Struggling mum Michelle Dorrell became famous overnight after she cried about Tax Credits cuts on BBC’s Question Time, after feeling cheated after voting for the Tories. Now she has now been elected to chairwoman of Momentum in South East Kent.
It is a huge shift in only 15 months since her TV appearance and her admission that she voted Conservative hoping they would help her family, but instead left her on the breadline. The planned cuts to tax credits would leave her struggling to pay household bills and to provide for her children, leaving her to vent her frustration at voting for a party who promised to look after honest working people.
Her tearful outburst culminated in yelling “shame on you” at Cabinet Minister Amber Rudd who was one of the panel guests. Eventually the cuts where abandoned after a House of Lords defeat and signaled a major U-turn for the Government and embossment for George Osborne.

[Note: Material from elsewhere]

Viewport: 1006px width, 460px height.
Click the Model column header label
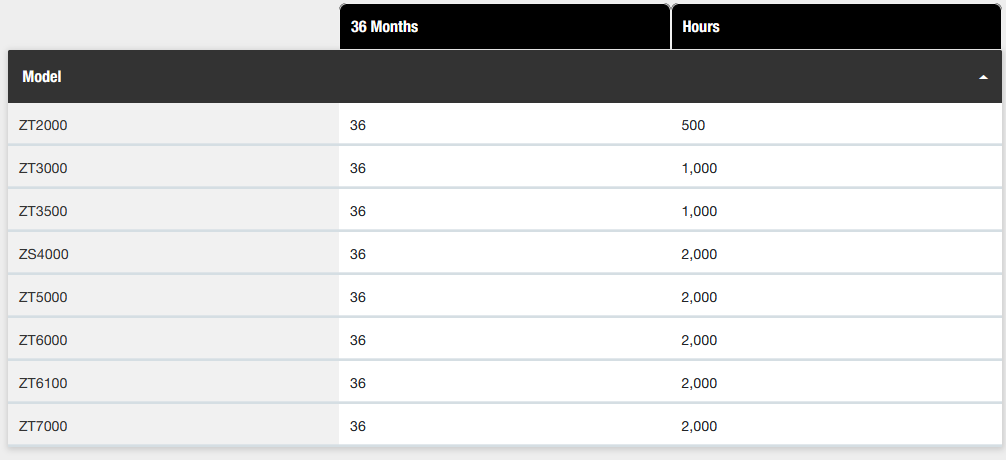[42, 76]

Now Dorrell is a leading light in the left-wing pressure group set up to back Jeremy Corbyn’s leadership of the Labour party.
Dorrell attended a sold-out Momentum event organised in Ramsgate. She is a single mum of four, who left school a 16. She is now a self-employed beautician who lives in Folkestone.
Ms Dorrell told BBC1’s Question Time in October: “I voted for Conservatives originally, because I thought you were going to be the better chance for me and my children. You’re about to cut tax credits after promising you wouldn’t.
“I work bloody hard for my money. To provide for my children to give them everything they’ve got – and you’re going to take it away from me and them.
“I can hardly afford the rent I’ve got to pay, I can hardly afford the bills I’ve got to do, and you’re going to take more than me. Shame on you!”